# Collected data:

[Start of section]

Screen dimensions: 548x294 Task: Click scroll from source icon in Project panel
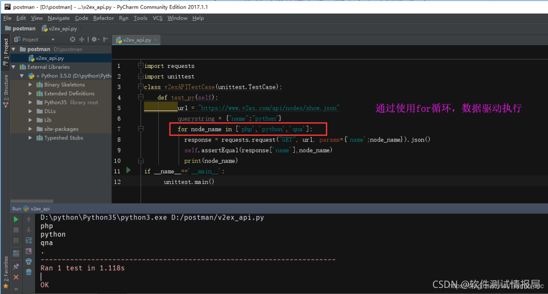[73, 40]
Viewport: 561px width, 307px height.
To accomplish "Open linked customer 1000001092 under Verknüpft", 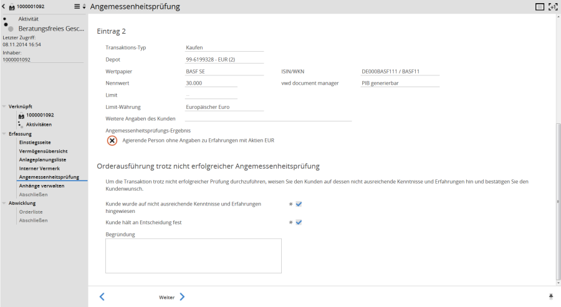I will [x=40, y=115].
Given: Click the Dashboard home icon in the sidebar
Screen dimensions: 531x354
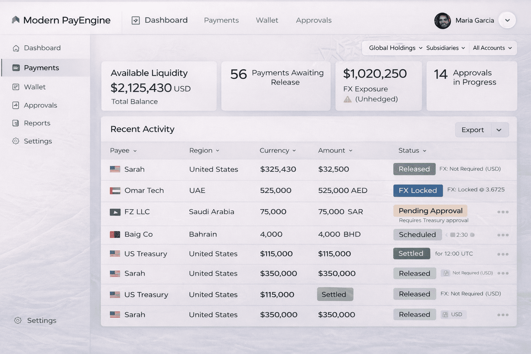Looking at the screenshot, I should click(x=16, y=48).
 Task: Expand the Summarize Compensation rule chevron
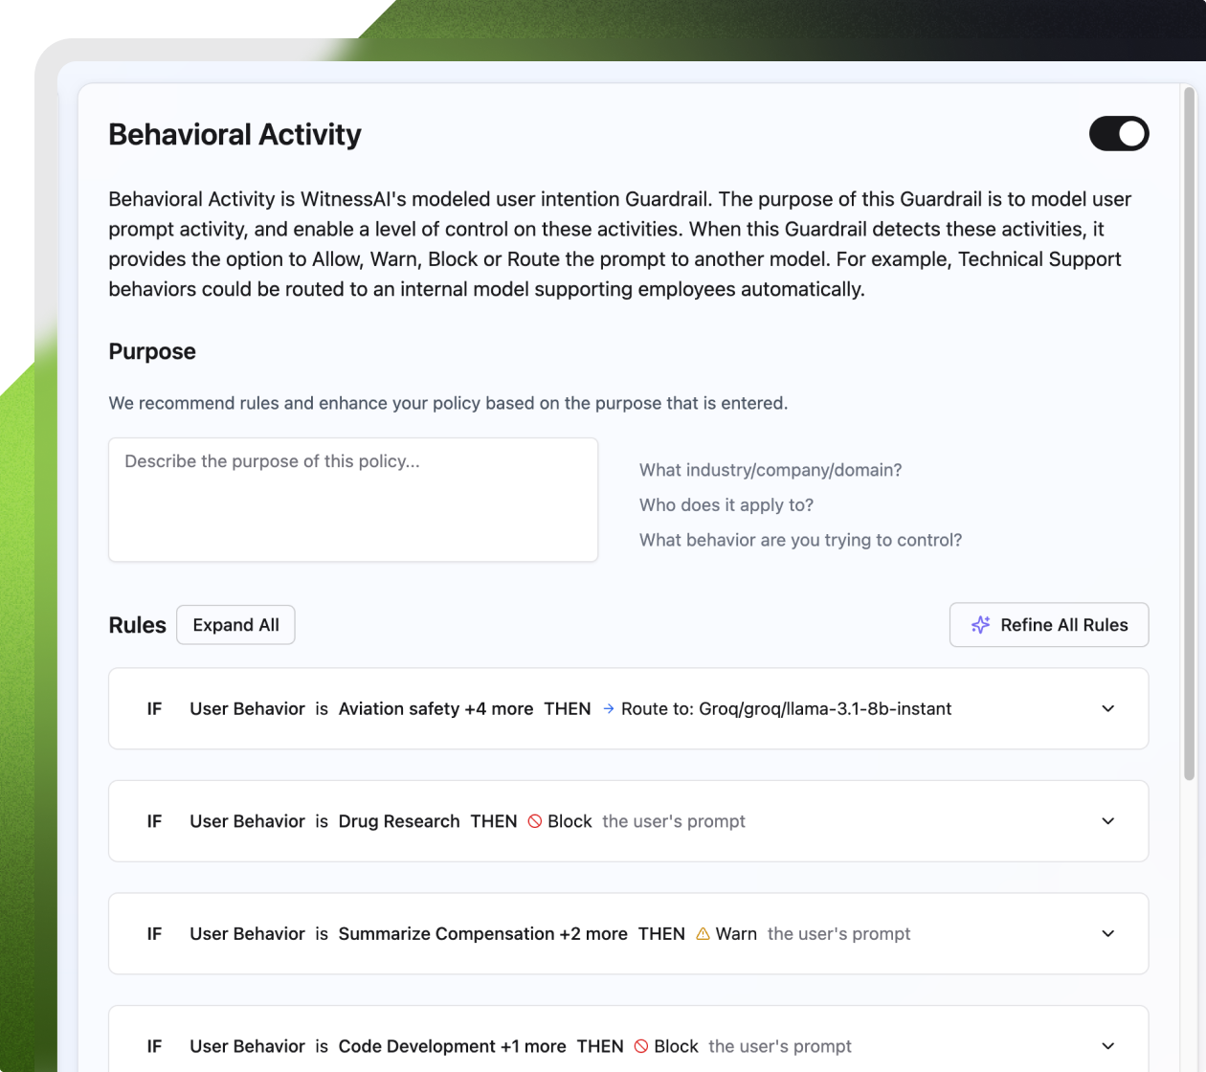coord(1107,934)
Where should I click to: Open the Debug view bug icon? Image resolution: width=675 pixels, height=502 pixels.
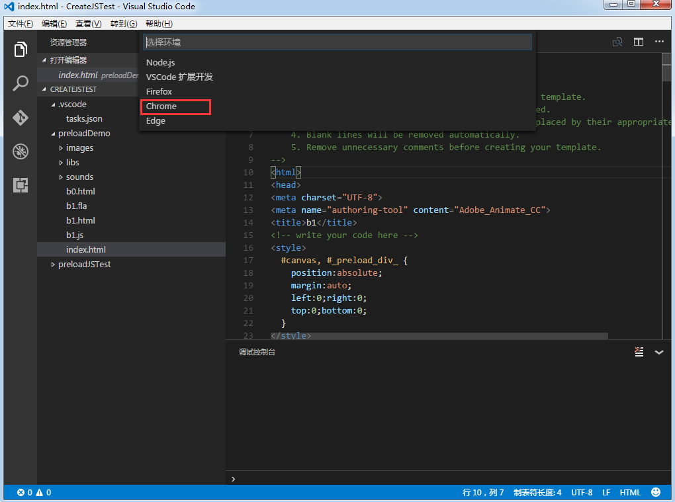point(21,151)
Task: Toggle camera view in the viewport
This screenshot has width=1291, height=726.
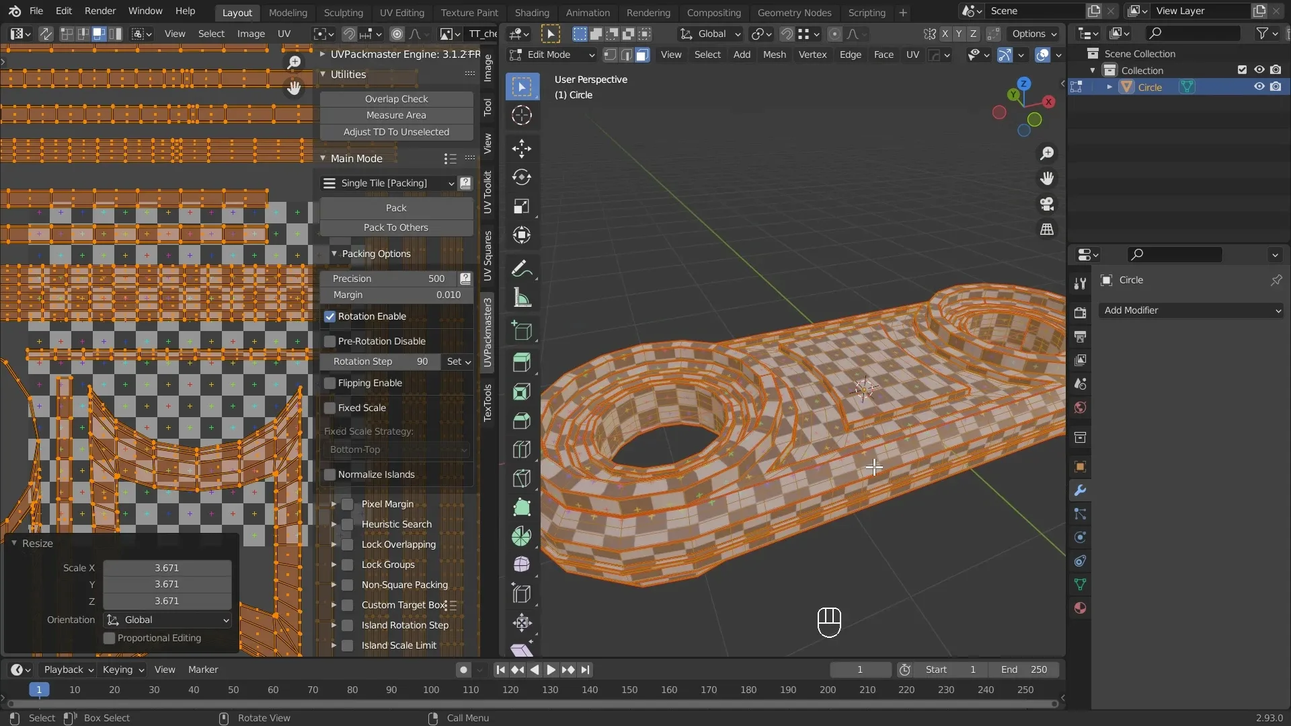Action: pos(1047,204)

[End of section]

# WHAT YOU WILL DO:
Please set down exactly the lines from the one holding "Screen dimensions: 531x354" through the last line of the entries, both ends included, and skip pictures.

# FINISHED TASK:
Screen dimensions: 531x354
Looking at the screenshot, I should click(x=16, y=48).
 Task: Expand the Summarize Compensation rule chevron
coord(1107,934)
Where should I click to: Open the Debug view bug icon? Image resolution: width=675 pixels, height=502 pixels.
point(21,151)
Task: Toggle camera view in the viewport
This screenshot has width=1291, height=726.
Action: pos(1047,204)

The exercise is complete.